J’attends. Je sors mon téléphone, je scroll. Paysage, chaussures, animaux, voiture, selfie, vacances. Photos filtrées, paysages magnifiques, lifestyle healthy, tous les jours passent devant moi à une cadence effrénée. Peu à peu je les désire, et ils altèrent mes envies, mes fantasmes. Je les veux et je cherche à les atteindre.



“L’écran constitue le lieu où les images nous informent, nous affectent, nous surprennent, nous amusent (…). Plus techniquement, l’écran joue comme interface, c’est à dire au sens chimique, une « surface de rencontre entre deux milieux ». Ces deux milieux sont les images et les publics”

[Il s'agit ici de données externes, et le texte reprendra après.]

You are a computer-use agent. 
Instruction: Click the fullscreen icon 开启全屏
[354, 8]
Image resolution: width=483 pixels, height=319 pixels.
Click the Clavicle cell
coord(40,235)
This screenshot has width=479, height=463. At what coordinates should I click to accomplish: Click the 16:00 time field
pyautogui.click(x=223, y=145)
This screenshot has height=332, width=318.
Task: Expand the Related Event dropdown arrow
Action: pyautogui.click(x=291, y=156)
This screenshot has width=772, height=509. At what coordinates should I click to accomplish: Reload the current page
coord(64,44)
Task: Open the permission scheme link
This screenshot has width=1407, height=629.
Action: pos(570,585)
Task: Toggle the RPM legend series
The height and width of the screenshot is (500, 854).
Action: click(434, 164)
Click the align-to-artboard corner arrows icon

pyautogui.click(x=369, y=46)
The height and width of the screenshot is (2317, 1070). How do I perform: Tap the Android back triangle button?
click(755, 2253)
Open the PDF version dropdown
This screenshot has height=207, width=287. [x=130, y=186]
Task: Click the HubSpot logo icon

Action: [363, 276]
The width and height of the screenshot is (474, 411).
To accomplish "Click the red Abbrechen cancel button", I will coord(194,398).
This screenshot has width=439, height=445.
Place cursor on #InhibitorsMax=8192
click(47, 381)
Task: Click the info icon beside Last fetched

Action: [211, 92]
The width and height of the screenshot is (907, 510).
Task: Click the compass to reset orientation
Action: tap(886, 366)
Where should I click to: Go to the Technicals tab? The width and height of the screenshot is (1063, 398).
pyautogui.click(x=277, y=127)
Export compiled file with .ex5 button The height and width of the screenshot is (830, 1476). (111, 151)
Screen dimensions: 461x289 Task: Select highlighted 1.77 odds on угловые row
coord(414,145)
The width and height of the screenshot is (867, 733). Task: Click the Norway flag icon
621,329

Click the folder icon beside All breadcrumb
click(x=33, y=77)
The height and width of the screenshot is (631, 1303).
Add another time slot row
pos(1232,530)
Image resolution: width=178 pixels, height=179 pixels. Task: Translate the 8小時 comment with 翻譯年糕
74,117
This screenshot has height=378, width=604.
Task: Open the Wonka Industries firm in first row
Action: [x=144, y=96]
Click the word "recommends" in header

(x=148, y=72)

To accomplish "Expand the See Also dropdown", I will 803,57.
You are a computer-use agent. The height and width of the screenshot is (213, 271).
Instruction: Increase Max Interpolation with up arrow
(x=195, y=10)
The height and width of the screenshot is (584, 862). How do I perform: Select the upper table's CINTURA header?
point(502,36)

Laurent Jullier, L’écran comme interface, 5 rencontre possibles entre un regard et une image



Au point de rencontre de ces deux milieux, le public, l’amateur, s’empare de l’outil et produit du contenu. L’esthétique change, et nos rapport aux images aussi. De nouveaux horizons apparaissent. Il me plaît de les explorer et de les parcourir jour après jour, de les mettre en relief, de les donner à voir.

Questionner l’impact sur le monde de nos systèmes d’information et de communication continus, leur promesses inquiétantes, étrange, de nous faire vivre en eux.


Posées sur une toile vierge, rendues visible grâce au mélange de couleurs, travaillées avec le geste de la main pendant plusieurs jours, présentées devant un public en un instant et lieu donnés, mes peintures et performances apparaissent au fur et à mesure du temps. Donner corps à des archives numériques sur une surface matérielle constitue une manière de les sortir du flux continu, de les présenter comme des témoins, de leur offrir une dimension nouvelle; celle de la temporalité, du mystère, de la rêverie.